Of the few mushrooms that grow in our yard, the red-capped bolete (Boletus rubricitrinus) is one of the prettiest. Boletes as a group are easily recognized by the fact that they have pores instead of gills on the underside of the cap. Mushrooms are the fruiting bodies of fungi; the main part of the organism lives as a large tangle of filaments called mycelium. It should be noted that mushrooms are not plants; they are in a separate kingdom called the Myceteae.
This particular mushroom occurs only scattered, usually after heavy rains, in both the grass and gardens. The top of its cap is a slightly dull red velvet texture and the stem is light brown and thick. When the stem or underside of the cap is touched, it stains a deep blue color. The mushrooms appear quickly and last for several days, usually sustaining a lot of slug damage eventually.

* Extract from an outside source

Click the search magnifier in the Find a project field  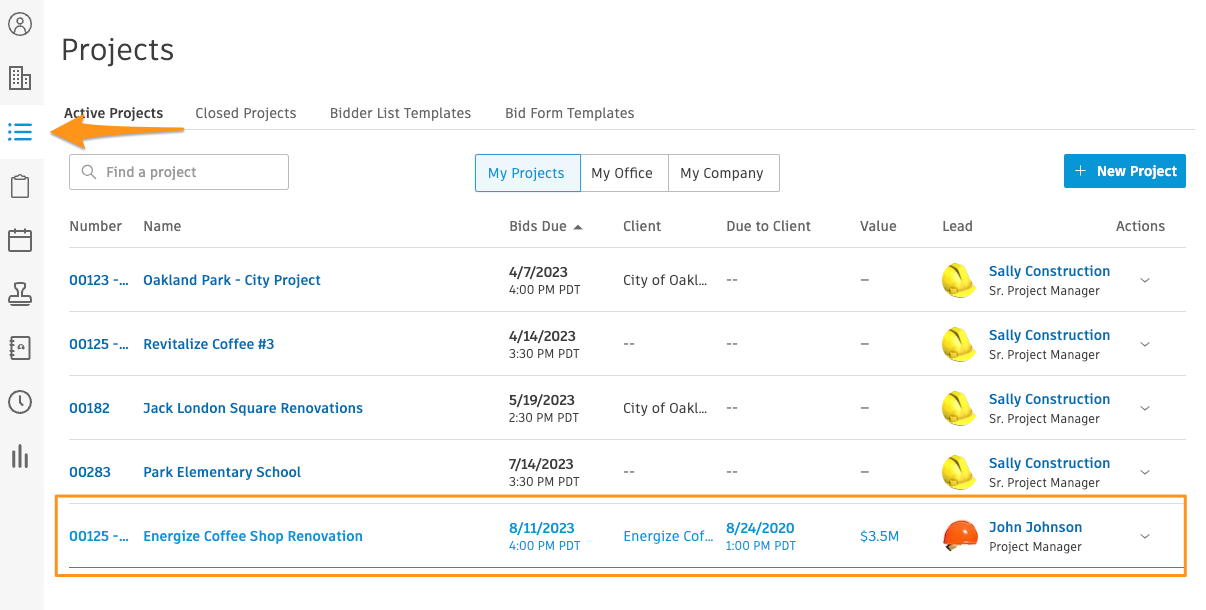coord(91,172)
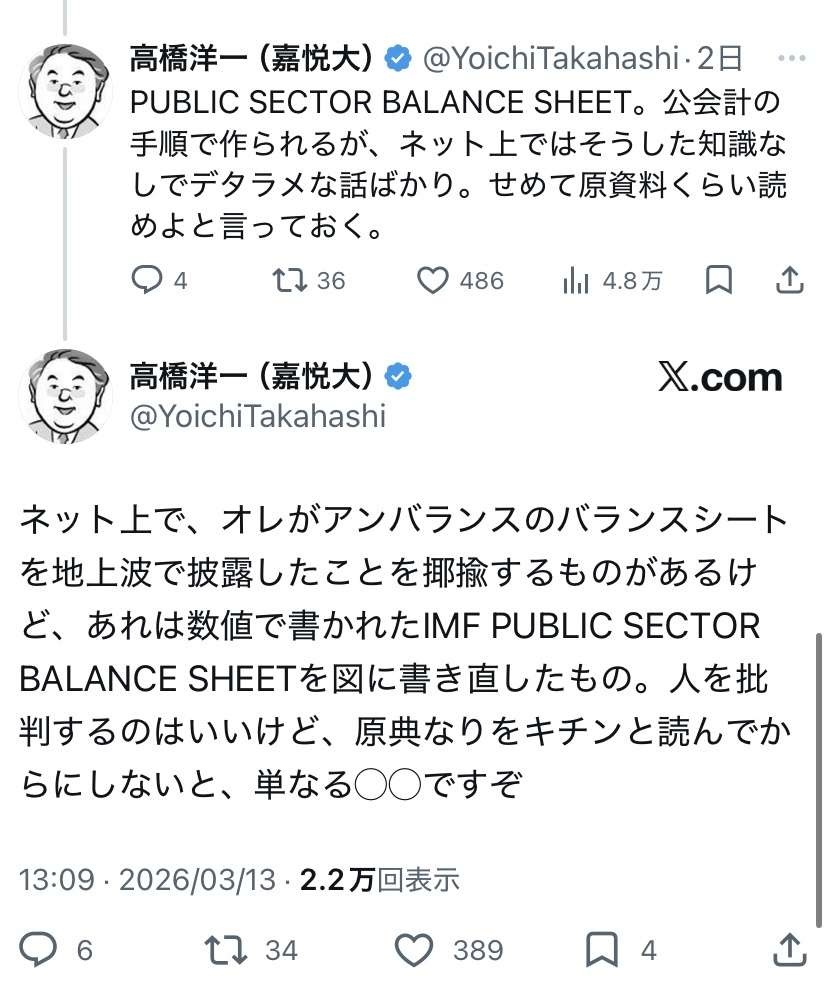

I grew up eating several kinds of wild mushrooms as part of most meals, but that was in Illinois and the species encountered are far different from those here in Texas. I have not personally eaten any of the mushrooms from this area, but this species is supposed to be delicious. It seems, however, that their relative scarcity at any given time would make them impractical for anything but a small garnish with a meal. I'm also aware that different kinds of mushrooms require different cooking and preparation procedures to taste their best, and am not sure how to use these. There are many species of boletes and a lot of them look similar, with differing levels of edibility, so use a good guide book and a lot of caution when experimenting with them. I think I will stick with the Illinois mushrooms that I know much better.